== Records ==
+++

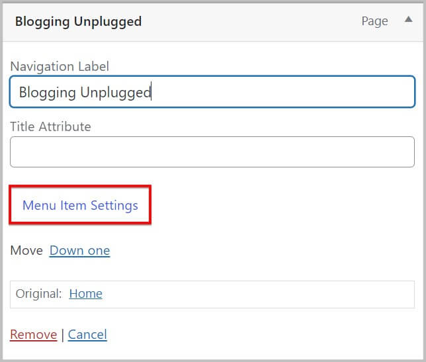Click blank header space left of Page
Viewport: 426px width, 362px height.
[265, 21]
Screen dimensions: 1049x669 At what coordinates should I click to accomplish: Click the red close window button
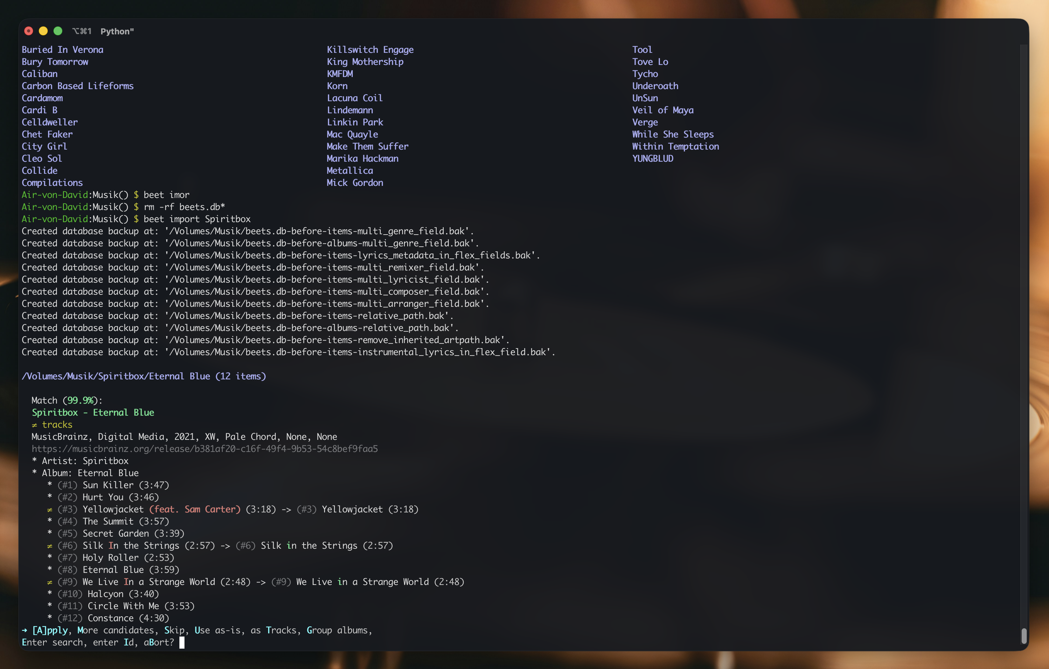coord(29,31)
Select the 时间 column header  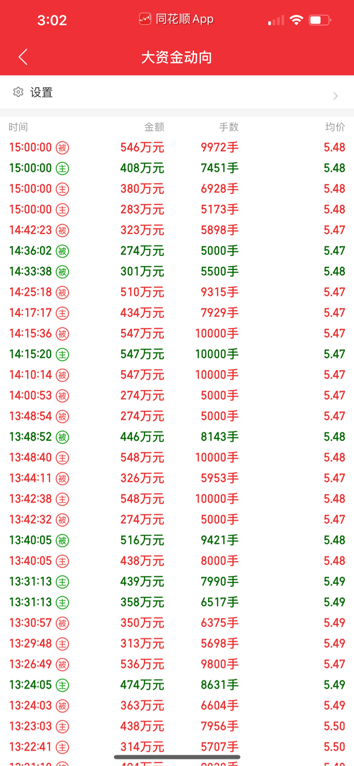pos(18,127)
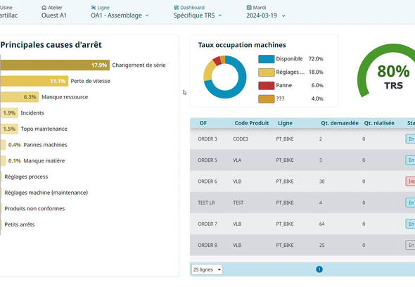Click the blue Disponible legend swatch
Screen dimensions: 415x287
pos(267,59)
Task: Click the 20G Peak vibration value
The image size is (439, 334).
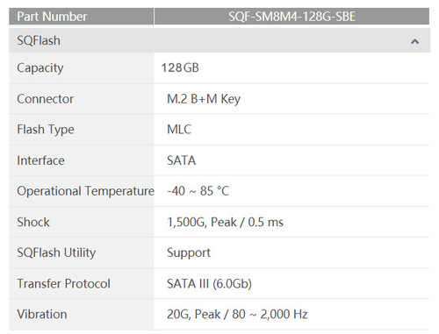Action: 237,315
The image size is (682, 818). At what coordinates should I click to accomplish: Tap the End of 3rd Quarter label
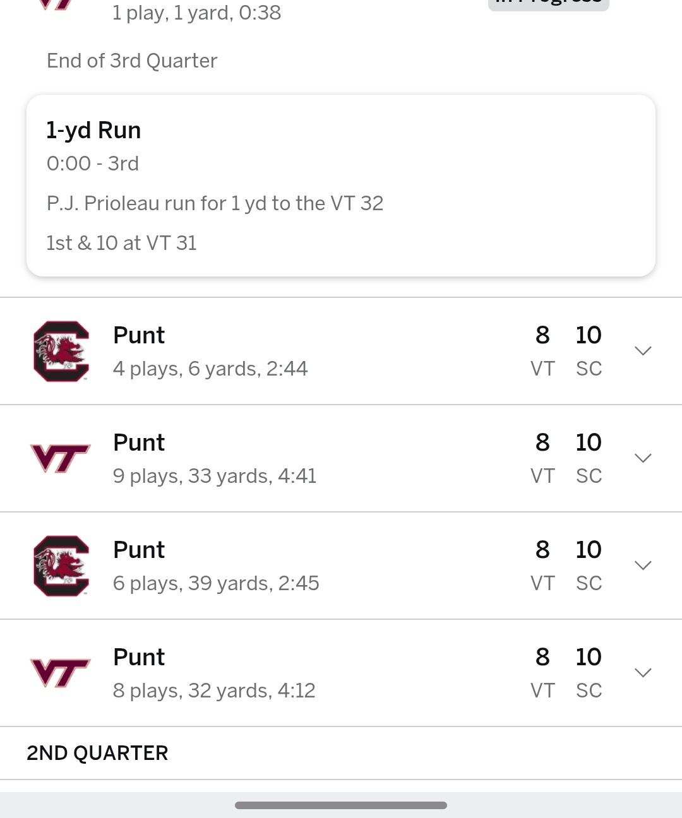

+++

== Work item ==
Give back exactly the lines running from the one that contains "The image size is (439, 334)." to the end of the records, including both of those lines and excluding every picture.

== Solution to the exercise ==
The image size is (439, 334).
Action: 237,315
The image size is (682, 818). At what coordinates should I click to accomplish: Tap the End of 3rd Quarter label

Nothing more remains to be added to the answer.